The important results to pay attention to in a home inspection are:
1. Major defects, such as large differential cracks in the foundation; structure out of level or plumb; decks not installed or supported properly, mold, termite damage etc.
2. Things that could lead to major defects – a roof flashing leak, damaged downspouts that could cause backup and water intrusion, or a support beam that was not tied in to the structure properly.
3. Safety hazards, such as an exposed electrical wiring, amateur electrical repairs, lack of GFCI (Ground Fault Circuit Interrupters) in kitchens and bathrooms, lack of safety railing on decks more than 30 inches off the ground, etc.
Your home inspector will advise you about what to do about these problems. He/she may also recommend further evaluation – and on serious issues most certainly will – by licensed or certified professionals who are specialists in the defect areas. For example, your inspector will recommend you call a licensed structural engineer if they find areas of the home that are out of alignment, as this could indicate a serious structural deficiency.
When do I call in the home inspector?Before you sign the contract or purchase agreement, make sure your purchase obligation is contingent upon the findings of a professional home inspection. Contact a home inspector immediately after the purchase agreement has been accepted. Home inspectors are well aware of the time constraints involved in purchase agreements and most are available to conduct the required inspection within a few days. Don’t find yourself scrambling to find a home inspector at the last minute to schedule your home inspection. Most reputable Inspectors are booked at least 3-5 days in advance.The earlier you call to schedule your home inspection, the better your chances are at getting the time and date that works best for you.
How do I know the inspector I choose is looking out for my best interest and not just trying to get another realtor referral?

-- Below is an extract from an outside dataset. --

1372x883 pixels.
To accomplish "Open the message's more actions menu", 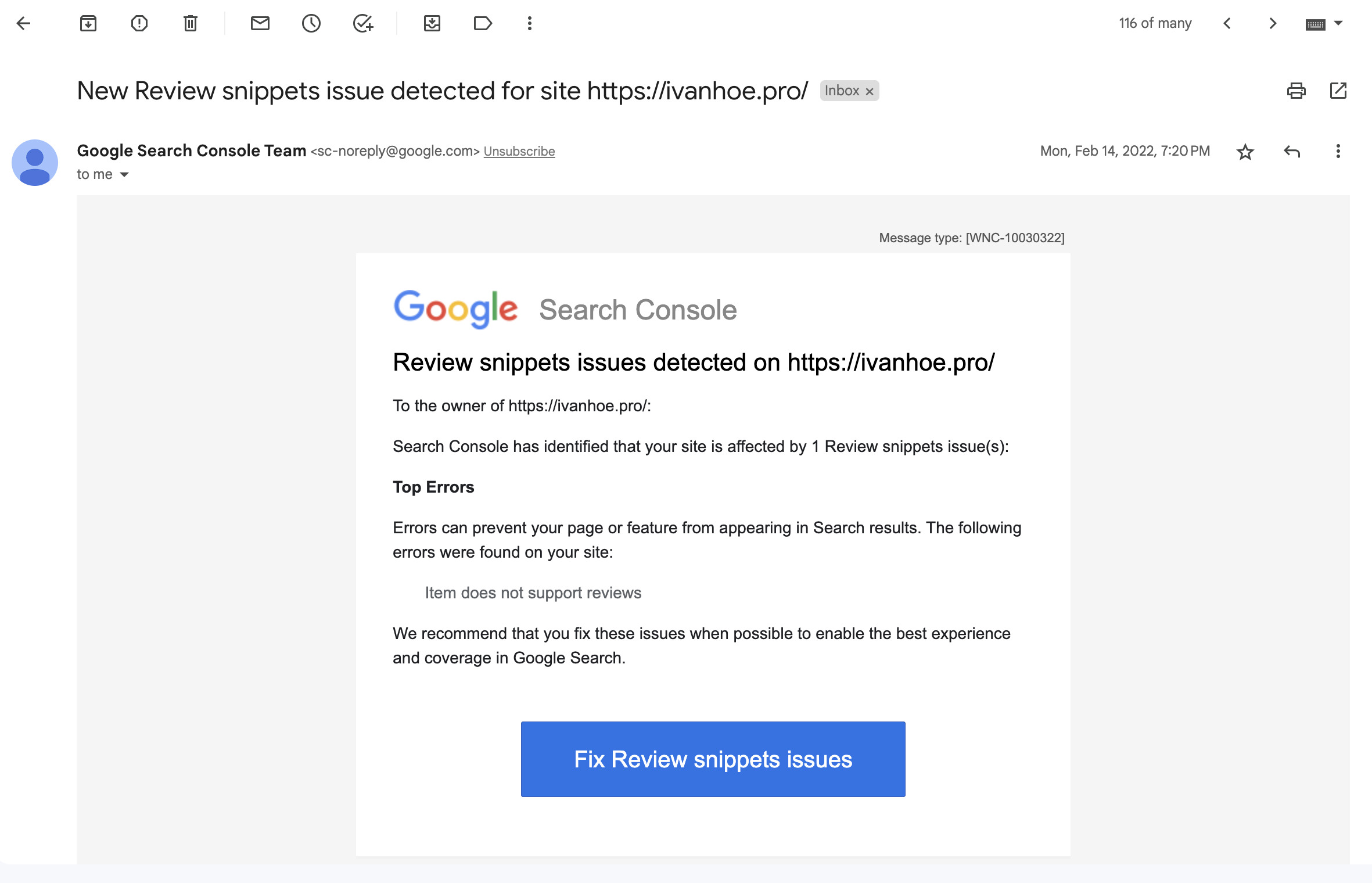I will point(1338,152).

One of the most difficult and highly debated question to answer. While conflicts of interests between agents and inspectors certainly exist in this industry, it is not the norm. There are many home inspectors to choose from, all with different backgrounds, knowledge, work ethics and morals. When searching for a home inspector one thing I can honestly tell you to watch out for, are pages on their website that specifically target real estate agents. On those pages you might see catch phrases such as “non-alarmist”, ”team member” or “we won’t kill your deal”. These tell tale phrases should be viewed as a conflict of interest and it is in your best interest to continue your search elsewhere. An important thing to remember is that home inspectors are not employees of real estate offices or agents. True professional home inspectors are hard working owner/operators of their own companies. Their primary job and focus should be solely on you the client. They should only be working for you and be looking out for your best interest, no matter where their referral came from. Remember, the choice is completely yours to make when it comes to hiring a home inspector. Do not feel rushed or pressured by your agent to use one of their “preferred” inspectors. Take your time and find the RIGHT home inspector for you.
Home Inspections are only done by a buyer after they sign a contract, right?

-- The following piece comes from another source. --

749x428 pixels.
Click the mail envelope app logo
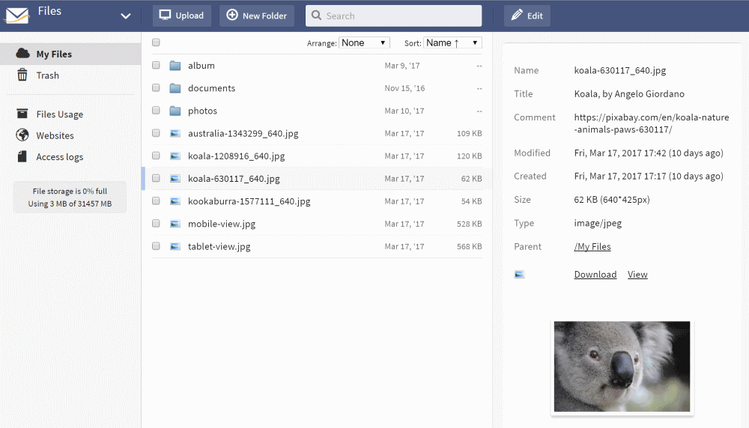(x=17, y=15)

This is not true! Contrary to popular belief, home inspection services are available to anyone at anytime. By hiring a licensed professional home inspector for services you can save yourself hundreds if not thousands of dollars off of typical prices charged by large corporate entities. Also, by hiring a home inspector you are getting an unbiased, third party service that only has one agenda, and that is making sure that you and your family get the inspection service you need, done right and at a price that you can actually afford. As you will see when you read on, a home inspection can be used as a maintenance tool by a current homeowner, a proactive technique by sellers to make their home more sellable, and by buyers wanting to determine the condition of the potential home.
Sellers, in particular, can benefit from getting a home inspection before listing the home. Here are just a few of the advantages for the seller:
•A home inspection will help the seller be more objective when it comes to setting a fair price on the home.
•The seller can take the report and make it into a marketing piece for the home. The inspection report can serve as an addendum to the sellers’ disclosure as well as show potential buyers that the seller is serious and acting in good faith.
•The seller will be alerted to any safety issues found in the home before they open it up for showings and open house tours.
•The seller can make repairs leisurely instead being in a rush after the contract is signed.
Why should I get a home inspection?
Your new home has literally dozens of systems and over 10,000 parts – from heating and cooling to ventilation and appliances. When these systems and appliances work together, you experience comfort, energy savings, and durability. Weak links in the system, however, can produce assorted problems leading to a loss in value and shortened component life. Would you buy a used car without a qualified mechanic looking at it? Your home is far more complicated, and to have a thorough home inspection that is documented in a report arms you with substantial information on which to make educated decisions.
Why can’t I do the inspection myself?
Most homebuyers lack the knowledge, skill, and objectivity needed to inspect a home themselves. By using the services of a professional home inspector, they gain a better understanding of the overall condition of the property; especially whether any items do not “function as intended” or “adversely affect the habitability of the dwelling” or “warrant further investigation” by a specialist. Remember that the home inspector is a generalist and is broadly trained in every aspect of a home’s components.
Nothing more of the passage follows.